WORK TO BE COMPLETED: The line containing "Where should I click to: Click the red" marks the start; please restate exactly that line and only the lines following it through the end of the material below.

DATA TO PROCESS:

● ● ● ● ●

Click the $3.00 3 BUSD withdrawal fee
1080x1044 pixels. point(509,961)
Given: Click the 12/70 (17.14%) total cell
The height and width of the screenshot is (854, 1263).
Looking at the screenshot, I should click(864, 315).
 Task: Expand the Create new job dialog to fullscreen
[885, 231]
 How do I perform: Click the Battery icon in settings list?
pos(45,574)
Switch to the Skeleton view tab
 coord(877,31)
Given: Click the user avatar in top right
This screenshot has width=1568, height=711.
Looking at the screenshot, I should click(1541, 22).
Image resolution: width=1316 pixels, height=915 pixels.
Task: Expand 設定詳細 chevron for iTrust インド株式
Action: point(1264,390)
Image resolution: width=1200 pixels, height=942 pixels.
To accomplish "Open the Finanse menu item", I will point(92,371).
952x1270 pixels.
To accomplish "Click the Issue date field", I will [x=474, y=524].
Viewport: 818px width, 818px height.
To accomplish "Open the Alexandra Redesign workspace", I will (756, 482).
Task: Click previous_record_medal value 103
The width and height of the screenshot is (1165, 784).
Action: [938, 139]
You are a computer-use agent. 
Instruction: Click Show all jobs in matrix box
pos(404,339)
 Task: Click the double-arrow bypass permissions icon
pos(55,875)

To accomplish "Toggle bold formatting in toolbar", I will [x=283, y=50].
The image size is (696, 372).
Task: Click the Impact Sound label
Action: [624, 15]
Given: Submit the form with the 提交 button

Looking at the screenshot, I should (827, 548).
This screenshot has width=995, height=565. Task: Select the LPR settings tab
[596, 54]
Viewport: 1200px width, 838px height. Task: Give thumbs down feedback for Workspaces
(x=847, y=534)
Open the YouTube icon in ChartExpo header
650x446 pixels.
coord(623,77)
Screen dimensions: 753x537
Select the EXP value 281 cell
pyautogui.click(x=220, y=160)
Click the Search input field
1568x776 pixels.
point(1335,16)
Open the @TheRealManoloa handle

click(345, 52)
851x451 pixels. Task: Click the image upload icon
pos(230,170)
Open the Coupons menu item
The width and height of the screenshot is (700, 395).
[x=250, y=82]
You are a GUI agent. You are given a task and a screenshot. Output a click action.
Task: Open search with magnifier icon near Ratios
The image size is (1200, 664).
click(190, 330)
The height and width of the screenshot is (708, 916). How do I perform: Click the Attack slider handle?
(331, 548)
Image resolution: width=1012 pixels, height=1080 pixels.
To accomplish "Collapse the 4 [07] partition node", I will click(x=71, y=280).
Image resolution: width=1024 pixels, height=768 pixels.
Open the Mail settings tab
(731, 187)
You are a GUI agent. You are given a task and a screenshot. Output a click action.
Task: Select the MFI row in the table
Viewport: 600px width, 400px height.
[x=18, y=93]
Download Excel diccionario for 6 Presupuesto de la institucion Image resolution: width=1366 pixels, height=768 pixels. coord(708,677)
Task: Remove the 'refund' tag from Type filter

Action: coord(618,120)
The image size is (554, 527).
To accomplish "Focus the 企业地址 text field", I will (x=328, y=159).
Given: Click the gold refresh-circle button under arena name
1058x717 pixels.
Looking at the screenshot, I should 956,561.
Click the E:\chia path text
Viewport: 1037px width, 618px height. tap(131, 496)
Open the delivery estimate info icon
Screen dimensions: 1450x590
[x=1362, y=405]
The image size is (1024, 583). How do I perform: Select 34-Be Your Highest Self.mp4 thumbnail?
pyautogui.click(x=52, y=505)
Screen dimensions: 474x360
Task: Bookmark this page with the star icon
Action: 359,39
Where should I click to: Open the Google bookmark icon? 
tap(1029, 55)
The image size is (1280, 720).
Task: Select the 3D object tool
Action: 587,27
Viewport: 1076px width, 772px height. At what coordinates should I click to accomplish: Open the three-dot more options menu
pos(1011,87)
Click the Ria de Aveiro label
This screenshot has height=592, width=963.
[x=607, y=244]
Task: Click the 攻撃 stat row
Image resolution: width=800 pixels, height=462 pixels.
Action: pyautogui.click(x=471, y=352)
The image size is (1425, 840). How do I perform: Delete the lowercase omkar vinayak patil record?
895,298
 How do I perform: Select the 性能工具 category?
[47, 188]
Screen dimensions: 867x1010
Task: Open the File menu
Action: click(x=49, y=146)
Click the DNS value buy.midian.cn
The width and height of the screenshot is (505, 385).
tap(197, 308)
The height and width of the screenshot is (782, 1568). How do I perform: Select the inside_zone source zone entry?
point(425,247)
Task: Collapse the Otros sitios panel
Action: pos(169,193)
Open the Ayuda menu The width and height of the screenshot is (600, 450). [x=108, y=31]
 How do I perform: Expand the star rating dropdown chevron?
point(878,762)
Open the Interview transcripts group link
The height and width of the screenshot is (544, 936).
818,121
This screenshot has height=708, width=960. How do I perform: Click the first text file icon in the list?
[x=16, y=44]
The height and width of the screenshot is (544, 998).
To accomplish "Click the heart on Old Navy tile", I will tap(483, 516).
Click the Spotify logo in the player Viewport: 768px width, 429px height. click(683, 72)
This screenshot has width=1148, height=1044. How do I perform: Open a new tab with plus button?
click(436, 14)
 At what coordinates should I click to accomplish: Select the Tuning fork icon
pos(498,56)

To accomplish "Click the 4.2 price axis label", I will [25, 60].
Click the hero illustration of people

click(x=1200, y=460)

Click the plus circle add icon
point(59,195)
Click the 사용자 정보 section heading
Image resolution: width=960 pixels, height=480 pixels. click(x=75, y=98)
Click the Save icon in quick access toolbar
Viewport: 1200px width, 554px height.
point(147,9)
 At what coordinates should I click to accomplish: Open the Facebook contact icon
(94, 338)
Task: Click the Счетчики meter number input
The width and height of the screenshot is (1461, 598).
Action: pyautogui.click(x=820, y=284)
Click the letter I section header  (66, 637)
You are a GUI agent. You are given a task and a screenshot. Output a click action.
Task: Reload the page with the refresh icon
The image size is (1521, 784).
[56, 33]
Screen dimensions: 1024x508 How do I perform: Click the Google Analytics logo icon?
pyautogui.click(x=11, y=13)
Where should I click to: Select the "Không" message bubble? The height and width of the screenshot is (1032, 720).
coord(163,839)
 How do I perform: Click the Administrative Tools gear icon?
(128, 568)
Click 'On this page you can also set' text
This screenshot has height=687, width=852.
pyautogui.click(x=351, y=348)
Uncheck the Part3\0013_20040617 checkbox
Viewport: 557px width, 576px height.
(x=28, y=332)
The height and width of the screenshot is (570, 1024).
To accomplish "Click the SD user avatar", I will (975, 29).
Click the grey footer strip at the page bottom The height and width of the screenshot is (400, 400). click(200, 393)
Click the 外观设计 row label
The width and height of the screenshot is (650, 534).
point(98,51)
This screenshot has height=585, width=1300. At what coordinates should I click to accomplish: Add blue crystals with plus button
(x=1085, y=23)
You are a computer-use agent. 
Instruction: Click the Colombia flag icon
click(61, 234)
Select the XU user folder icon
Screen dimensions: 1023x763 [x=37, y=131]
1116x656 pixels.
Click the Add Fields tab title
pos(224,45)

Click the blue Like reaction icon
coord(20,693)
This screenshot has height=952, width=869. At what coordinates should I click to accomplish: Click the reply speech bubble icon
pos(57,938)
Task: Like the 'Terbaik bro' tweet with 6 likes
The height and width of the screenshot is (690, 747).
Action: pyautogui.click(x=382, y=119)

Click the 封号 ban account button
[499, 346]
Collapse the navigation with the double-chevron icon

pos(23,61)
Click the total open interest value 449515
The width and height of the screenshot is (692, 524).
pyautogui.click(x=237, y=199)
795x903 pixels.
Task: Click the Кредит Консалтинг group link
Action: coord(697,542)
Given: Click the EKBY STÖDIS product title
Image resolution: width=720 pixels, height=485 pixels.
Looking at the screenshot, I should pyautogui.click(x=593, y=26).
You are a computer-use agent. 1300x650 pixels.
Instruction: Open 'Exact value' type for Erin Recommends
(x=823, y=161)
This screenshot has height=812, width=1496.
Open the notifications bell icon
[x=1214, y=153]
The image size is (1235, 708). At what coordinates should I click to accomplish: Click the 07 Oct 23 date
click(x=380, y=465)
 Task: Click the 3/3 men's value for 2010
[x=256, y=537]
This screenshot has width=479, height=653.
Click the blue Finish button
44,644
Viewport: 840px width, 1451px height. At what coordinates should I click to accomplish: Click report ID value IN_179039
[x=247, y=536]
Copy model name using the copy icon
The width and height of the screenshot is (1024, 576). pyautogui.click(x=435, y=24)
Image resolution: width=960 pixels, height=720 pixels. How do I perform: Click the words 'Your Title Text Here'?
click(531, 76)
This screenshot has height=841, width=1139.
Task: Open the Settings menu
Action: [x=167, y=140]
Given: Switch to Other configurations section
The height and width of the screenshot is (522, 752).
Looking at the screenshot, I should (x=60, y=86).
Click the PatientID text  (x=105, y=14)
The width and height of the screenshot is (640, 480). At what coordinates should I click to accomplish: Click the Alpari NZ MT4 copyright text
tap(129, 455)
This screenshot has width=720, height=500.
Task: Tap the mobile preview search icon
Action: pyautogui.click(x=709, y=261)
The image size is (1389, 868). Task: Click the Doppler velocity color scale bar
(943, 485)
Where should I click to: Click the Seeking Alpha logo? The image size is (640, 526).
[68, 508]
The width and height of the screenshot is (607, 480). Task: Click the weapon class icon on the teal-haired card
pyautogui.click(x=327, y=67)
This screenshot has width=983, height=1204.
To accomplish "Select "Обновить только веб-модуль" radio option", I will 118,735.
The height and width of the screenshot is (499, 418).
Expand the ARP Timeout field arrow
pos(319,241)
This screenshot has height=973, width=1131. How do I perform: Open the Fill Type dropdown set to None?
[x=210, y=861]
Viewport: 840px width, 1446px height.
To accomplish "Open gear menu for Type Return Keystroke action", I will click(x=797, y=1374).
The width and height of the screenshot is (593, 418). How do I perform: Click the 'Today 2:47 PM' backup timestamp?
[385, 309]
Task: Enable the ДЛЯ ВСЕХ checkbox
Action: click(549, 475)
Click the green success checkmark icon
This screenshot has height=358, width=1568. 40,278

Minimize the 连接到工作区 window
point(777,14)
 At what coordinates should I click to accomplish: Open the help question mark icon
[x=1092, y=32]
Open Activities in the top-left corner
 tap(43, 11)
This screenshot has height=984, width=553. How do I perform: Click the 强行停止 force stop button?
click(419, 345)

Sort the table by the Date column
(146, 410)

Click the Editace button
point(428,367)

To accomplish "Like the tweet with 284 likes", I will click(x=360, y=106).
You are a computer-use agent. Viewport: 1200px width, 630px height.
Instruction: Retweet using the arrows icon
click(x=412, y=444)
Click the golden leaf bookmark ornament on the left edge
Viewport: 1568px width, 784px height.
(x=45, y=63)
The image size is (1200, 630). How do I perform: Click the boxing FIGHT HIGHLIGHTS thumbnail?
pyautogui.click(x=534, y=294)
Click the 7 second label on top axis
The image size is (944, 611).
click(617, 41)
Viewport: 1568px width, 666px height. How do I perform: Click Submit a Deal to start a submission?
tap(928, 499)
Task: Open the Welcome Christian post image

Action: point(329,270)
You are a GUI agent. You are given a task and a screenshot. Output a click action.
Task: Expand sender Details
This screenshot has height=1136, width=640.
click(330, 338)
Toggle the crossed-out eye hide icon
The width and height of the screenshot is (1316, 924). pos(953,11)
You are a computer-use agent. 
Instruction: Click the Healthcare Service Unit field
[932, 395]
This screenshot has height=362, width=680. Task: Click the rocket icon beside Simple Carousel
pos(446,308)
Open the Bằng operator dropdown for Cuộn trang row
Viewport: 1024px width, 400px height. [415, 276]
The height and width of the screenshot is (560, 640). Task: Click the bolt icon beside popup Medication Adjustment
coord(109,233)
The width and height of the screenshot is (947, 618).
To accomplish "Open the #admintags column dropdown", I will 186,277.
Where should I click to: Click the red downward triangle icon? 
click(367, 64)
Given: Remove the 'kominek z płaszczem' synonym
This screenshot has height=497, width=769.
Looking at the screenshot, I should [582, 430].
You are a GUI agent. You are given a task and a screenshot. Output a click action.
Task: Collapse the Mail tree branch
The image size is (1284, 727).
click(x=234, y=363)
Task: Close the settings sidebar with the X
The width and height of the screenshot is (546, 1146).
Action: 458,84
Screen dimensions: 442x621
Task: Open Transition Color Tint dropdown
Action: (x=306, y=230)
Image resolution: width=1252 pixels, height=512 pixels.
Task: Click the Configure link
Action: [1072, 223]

● ● ● ● ●

TASK OUTPUT:
Where should I click to: Click the red downward triangle icon? 
click(367, 64)
Given: Remove the 'kominek z płaszczem' synonym
This screenshot has height=497, width=769.
Looking at the screenshot, I should [582, 430].
You are a GUI agent. You are given a task and a screenshot. Output a click action.
Task: Collapse the Mail tree branch
The image size is (1284, 727).
click(x=234, y=363)
Task: Close the settings sidebar with the X
The width and height of the screenshot is (546, 1146).
Action: 458,84
Screen dimensions: 442x621
Task: Open Transition Color Tint dropdown
Action: (x=306, y=230)
Image resolution: width=1252 pixels, height=512 pixels.
Task: Click the Configure link
Action: [1072, 223]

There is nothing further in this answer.